▶ **Supplied records**
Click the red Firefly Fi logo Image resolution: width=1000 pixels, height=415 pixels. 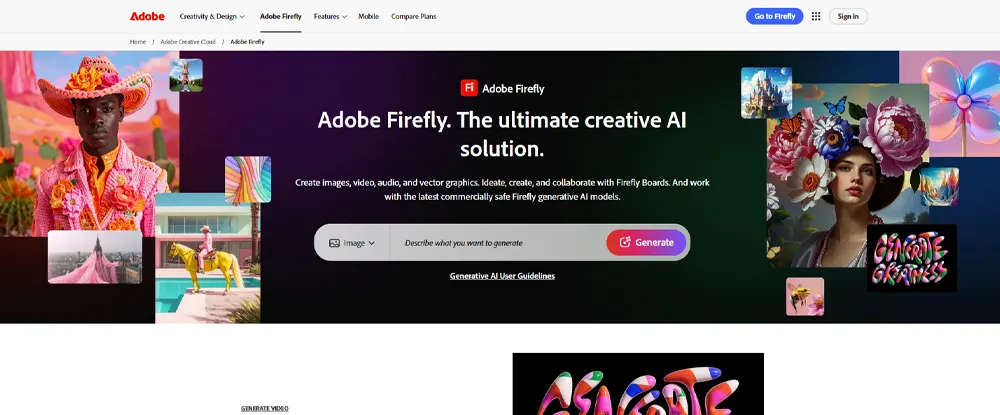469,88
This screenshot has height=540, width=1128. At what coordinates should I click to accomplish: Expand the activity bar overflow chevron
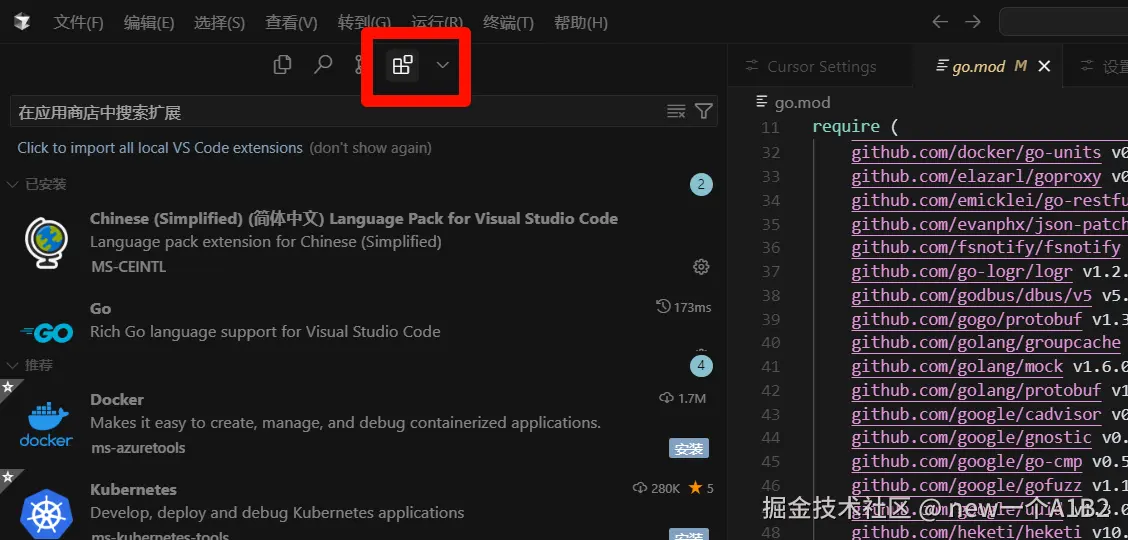[443, 66]
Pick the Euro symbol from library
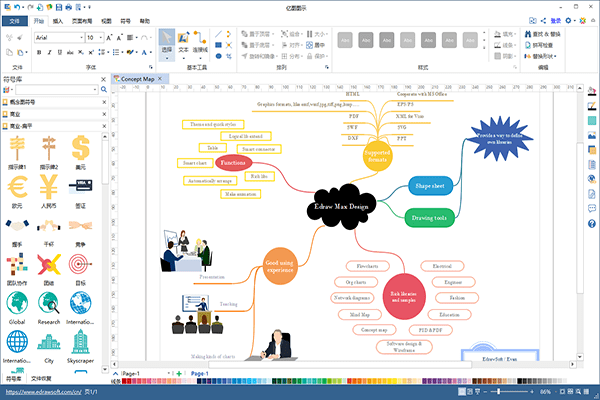The height and width of the screenshot is (400, 600). [x=17, y=191]
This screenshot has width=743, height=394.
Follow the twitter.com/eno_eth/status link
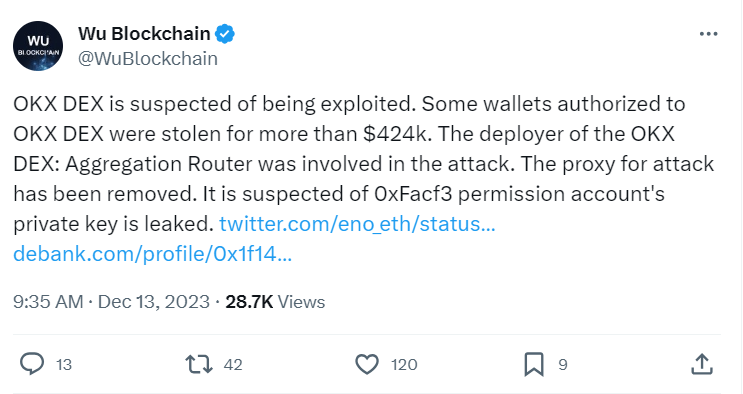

▶ **Your instructions**
From the line with "This screenshot has height=540, width=1128." through the final line of the records above, return each line exactly and nothing else. Pictures are to be skipped.

▶ **Output below**
This screenshot has height=540, width=1128. At what coordinates should I click to accomplish: Expand the activity bar overflow chevron
[443, 66]
Pick the Euro symbol from library
The height and width of the screenshot is (400, 600). [x=17, y=191]
This screenshot has width=743, height=394.
Follow the twitter.com/eno_eth/status link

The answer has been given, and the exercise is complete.